* **Предложенный отрывок**

━━━━━━━━━━━━━━━━━━━━━━━━━━━━━━

Взрыв насилия в Герате в марте 1979 года был крупнее всего, что произошло с момента кровавого коммунистического переворота годом ранее. Сопротивление коммунистам уже распространялось по стране. Но это стало полномасштабным восстанием в провинциальной столице, одном из важнейших городов Афганистана, старинном центре исламского учения, музыки, искусства и поэзии. Власть полностью перешла в руки мятежников, и прошла неделя, прежде чем правительственные войска, наконец, вернули себе контроль, пролив перед этим реки крови.

Коммунисты обещали многое: «Наша цель состояла в том, чтобы подать пример всем отсталым странам мира, как перескочить из феодализма прямо в процветающее, справедливое сообщество… мы не выбирали между демократическими и недемократическими процедурами. Если бы этого не сделали мы, этого бы не сделал никто… в самой первой нашей прокламации мы заявили, что еда и крыша над головой – это насущные потребности и права человека… наша программа была ясна: землю крестьянам, еду голодным, бесплатное образование для всех. Мы знали, что муллы в деревнях будут строить нам козни, поэтому мы выпустили свои декреты быстро, чтобы народные массы могли увидеть, каковы их реальные интересы… Впервые в истории Афганистана женщинам было дано право на образование… мы сказали им, что их тела принадлежат им, что они могут выходить замуж за тех, кто им по душе, что они не должны быть заперты в домах, как домашние животные».

Но коммунисты знали, что набожные и консервативные афганцы не одобрят подобные идеи, и они не готовы были ждать. Они ждали сопротивления и действовали жестоко при его подавлении: «Было не до деликатности. В первую очередь нам нужно было удержать власть. Альтернативой была наша ликвидация и возвращение Афганистана во тьму». Поэтому они начали крупномасштабный террор: помещиков, мулл, несогласных офицеров, специалистов и даже членов Коммунистической партии арестовывали, пытали и расстреливали. Когда их друзья в Москве пытались протестовать, афганские коммунисты отвечали, что то, что сработало для Сталина, подойдет и им.

━━━━━━━━━━━━━━━━━━━━━━━━━━━━━━

* **Исходные данные**
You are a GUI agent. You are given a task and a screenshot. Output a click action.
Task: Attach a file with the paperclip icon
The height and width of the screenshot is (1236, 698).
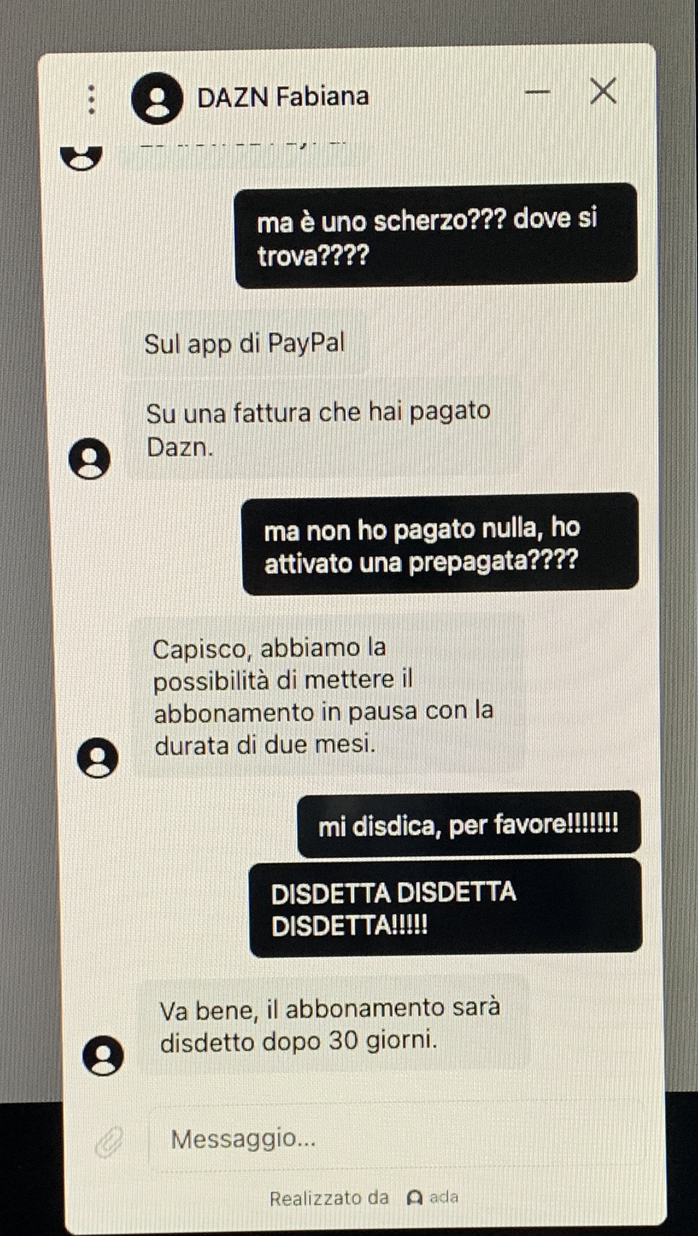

━━━━━━━━━━━━━━━━━━━━━━━━━━━━━━

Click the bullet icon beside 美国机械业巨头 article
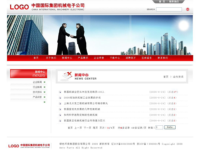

━━━━━━━━━━━━━━━━━━━━━━━━━━━━━━

* **Задание**
Продолжите отрывок о восстании в Герате 1979 года, начав сразу после его последнего предложения.

* **Ответ**
Существуют разные версии о том, что вызвало насилие в Герате. Шер Ахмад Маладани был в городе в то время, а позже командовал местной группировкой моджахедов – мусульманских боевиков, воевавших против коммунистов и русских. Он рассказал, что крестьяне из далекой деревни, возмущенные решением местных коммунистов заставить их дочерей идти в школу, восстали, убили коммунистов, убили для ровного счета и самих девочек, а затем отправились в город. Другие рассказывали, что восстание произошло по приказу эмигрантов, проживающих в Пакистане и планировавших всенародный мятеж. Некоторые говорили, что восстание возглавили мятежные солдаты из 17-й дивизии, расквартированной в местном гарнизоне афганской армии. Были и такие, кто утверждал, что тут постарались агенты из Ирана.

Что бы там на самом деле ни произошло, крестьяне из окрестных деревень собрались в своих мечетях утром в четверг, 15 марта, и двинулись на город, неся плакаты с религиозными лозунгами и потрясая старинными ружьями, ножами и другим импровизированным оружием, уничтожая символы коммунизма и государства на своем пути. К ним быстро присоединились жители самого Герата. Толпа затопила усаженные соснами широкие улицы, ведущие к городу, прокатилась мимо большой цитадели и четырех древних минаретов в северо-западной части города, прошла через Ворота Малики и попала в новые северо-восточные пригороды, где был расположен офис губернатора провинции. Они штурмовали тюрьму, разграбили и подожгли банки, почту, офисы газет и правительственные здания, а также разорили рынки. Они срывали красные флаги и портреты коммунистических лидеров. Они избивали людей, на которых не было традиционной мусульманской одежды. За партийными чиновниками, включая губернатора, была устроена охота, и все они были убиты. То же произошло и с некоторыми из советских советников, работавших в городе и не сумевших бежать. К полудню большая часть города оказалась в руках повстанцев. В тот вечер они устроили на базарах танцы.

В последовавшие за этим событием месяцы и годы история произошедшего в Герате в те мартовские дни сильно преобразилась, будучи раздута репортажами бравых, но некритичных западных журналистов, у которых не было никакого способа проверить рассказы. Говорят, что повстанцы пронесли изуродованные тела сотни советских советников, их жен и детей, по улицам города. С уверенностью утверждалось, что советские стратегические бомбардировщики бомбили город два дня. Говорили, что в ходе восстания и после него погибли до двадцати тысяч человек.

Как это часто было во время советской войны в Афганистане, факты установить было сложно, и не менее сложно было отличить их от мифов. Большинство данных по поводу восстания в Герате значительно преувеличены. Но какой бы ни была истина, первой реакцией коммунистического правительства в Кабуле стала паника и обращение к Москве с просьбой прислать вооруженные силы для подавления восстания. Советское Политбюро обсуждало этот вопрос целых четыре дня, а затем пришло к очень разумному решению. Они решили не посылать войска, хотя и пообещали оказать афганскому правительству дополнительную военную и экономическую помощь. Как сказал афганскому президенту Нур Мохаммеду Тараки (1913-79) советский премьер-министр Алексей Косыгин (1904-80): «Если мы отправим наши войска, ситуация в вашей стране не улучшится. Как раз наоборот, она ухудшится. Нашим войскам придется воевать не только с внешним агрессором, но и с частью вашего собственного народа. А люди такое не прощают».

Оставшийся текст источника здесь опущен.